La crisis energética en Cuba ha recibido un «tanque de oxígeno» con acento cirílico, aunque el propio Palacio de la Revolución reconoce que la dosis es escasa para la magnitud del enfermo. Este miércoles, Miguel Díaz-Canel utilizó sus redes sociales para lanzar un mensaje de gratitud hacia el Kremlin tras el arribo del tanquero Anatoly Kolodkin a la bahía de Matanzas, un evento que rompe una sequía de casi tres meses sin recibir cargamentos de crudo en la Isla.
A través de la plataforma X, el gobernante cubano elogió la “amistad probada” entre La Habana y el gobierno de Vladimir Putin, extendiendo el reconocimiento a los marinos rusos en un momento donde los apagones han llevado la tensión social al límite. Sin embargo, en un baño de realismo poco habitual, Díaz-Canel confesó que, si bien el combustible dará un respiro en el corto plazo, la carga resulta insuficiente para estabilizar un sistema electroenergético nacional que se cae a pedazos.
Gracias #Rusia. Gracias Presidente Putin. Gracias tripulantes del tanquero Anatoly Kolodkin que al atracar en puerto cubano con su valiosa carga de combustible, nos traen la certeza de una amistad probada en los más duros momentos, como tantas veces a lo largo de la historia.… pic.twitter.com/vjSBN0DsLL
— Miguel Díaz-Canel Bermúdez (@DiazCanelB) April 1, 2026
La narrativa oficial intentó vestir el suceso con tintes de épica política. «Seguiremos defendiendo el derecho soberano de #Cuba a importar combustibles, sin ningún tipo de injerencia ni presiones», escribió, obviando los matices diplomáticos que ocurrieron tras bambalinas.
Mientras la televisión nacional presentaba la llegada de las 100,000 toneladas de crudo (unos 730,000 barriles) como una victoria moral contra el embargo, la realidad diplomática cuenta una historia diferente.
Lo que el discurso oficial dejó en la sombra es que este movimiento fue una carambola a tres bandas: Rusia negoció previamente el envío con Estados Unidos, y fue la administración de Washington la que dio luz verde al atraque del buque por estrictas razones humanitarias.
Este permiso especial busca evitar un colapso total que afecte servicios críticos como los hospitales.

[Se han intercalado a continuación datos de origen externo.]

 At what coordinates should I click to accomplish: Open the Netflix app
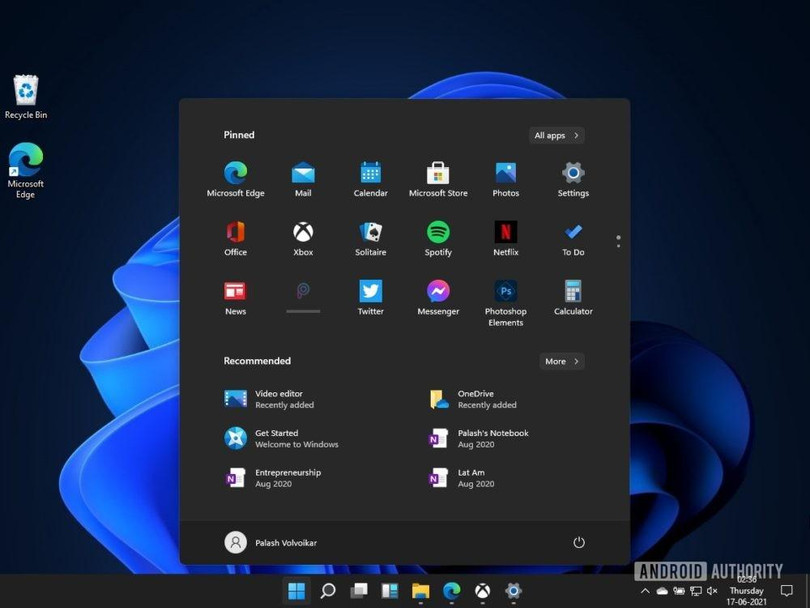[x=505, y=230]
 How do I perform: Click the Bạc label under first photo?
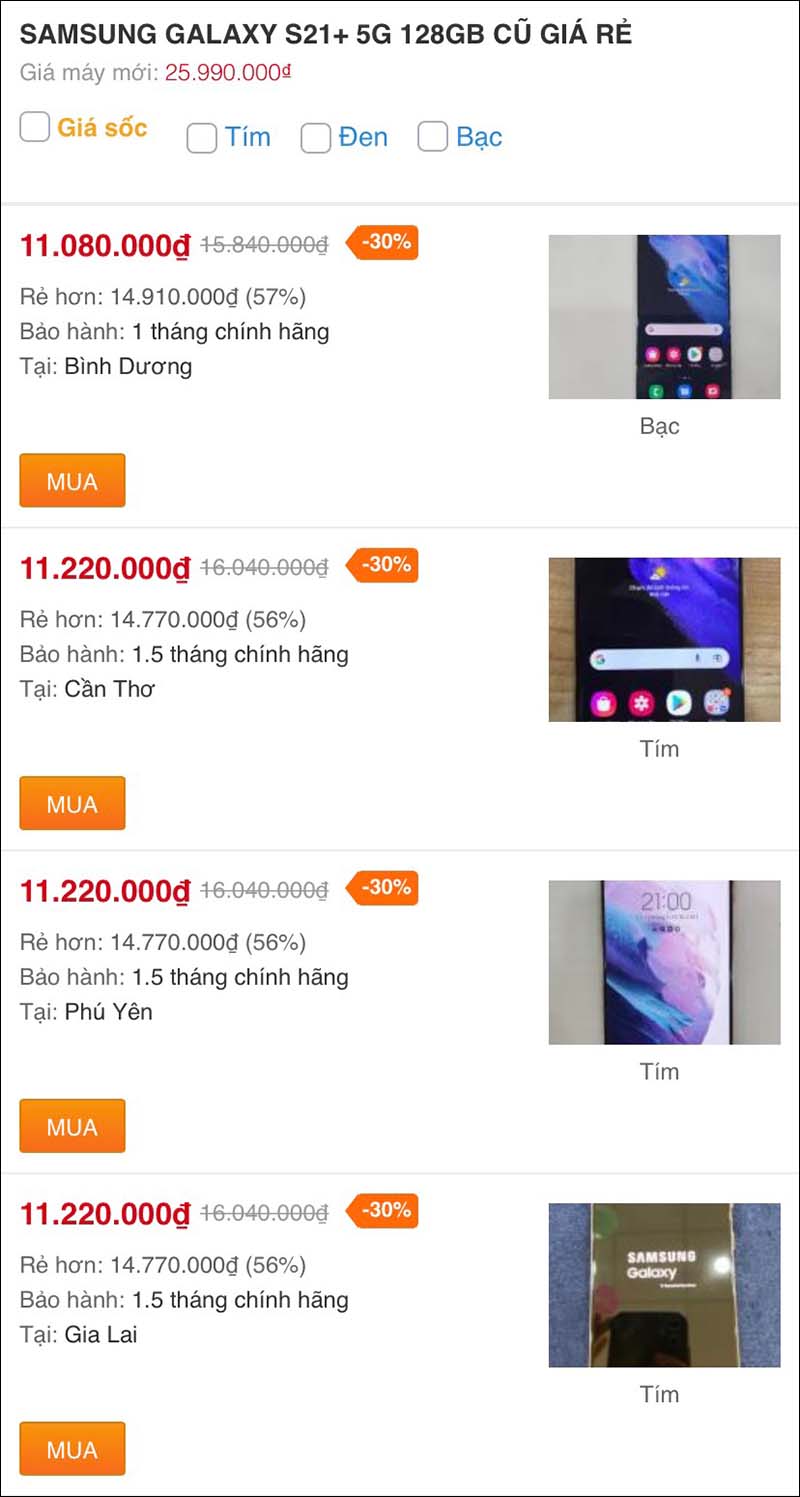click(x=659, y=426)
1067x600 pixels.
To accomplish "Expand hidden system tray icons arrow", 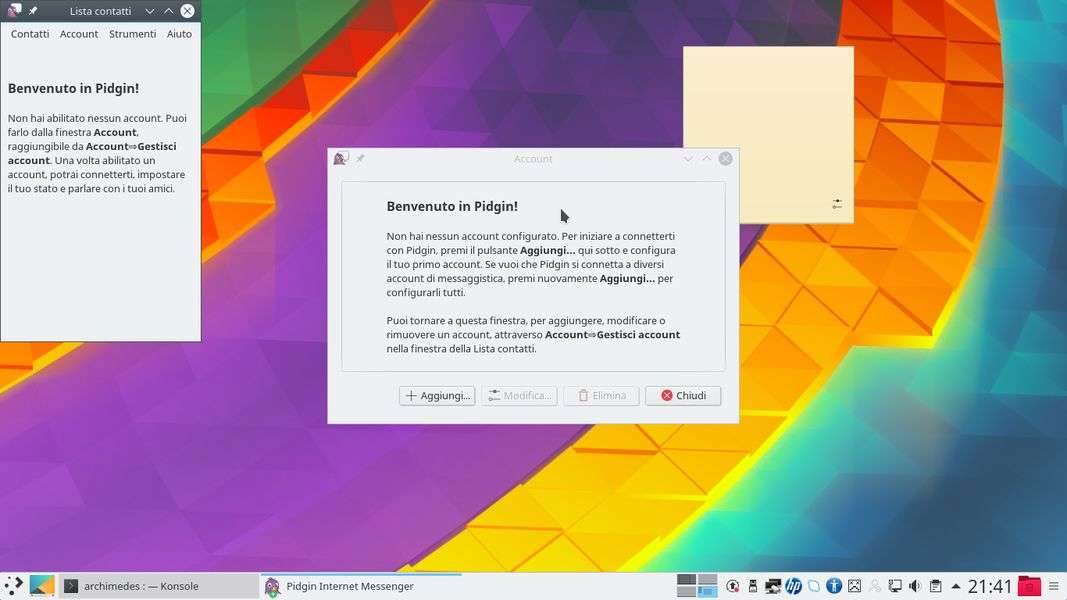I will click(x=956, y=586).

De hecho, la concesión estadounidense no terminó en el muelle; también se autorizó el suministro de combustible específico para los generadores eléctricos distribuidos por todo el país. Pese a estas facilidades puntuales, Díaz-Canel insistió en defender la soberanía de la Isla para importar energía sin tutelajes externos, confirmando que las labores de descarga y distribución ya están en marcha para intentar arañarle unas horas de luz al día.
Al final del día, el Anatoly Kolodkin representa un alivio momentáneo, una tregua de pocas semanas en una nación donde la oscuridad se ha vuelto la norma y la «solidaridad» estratégica depende, más que nunca, de permisos humanitarios negociados en despachos internacionales.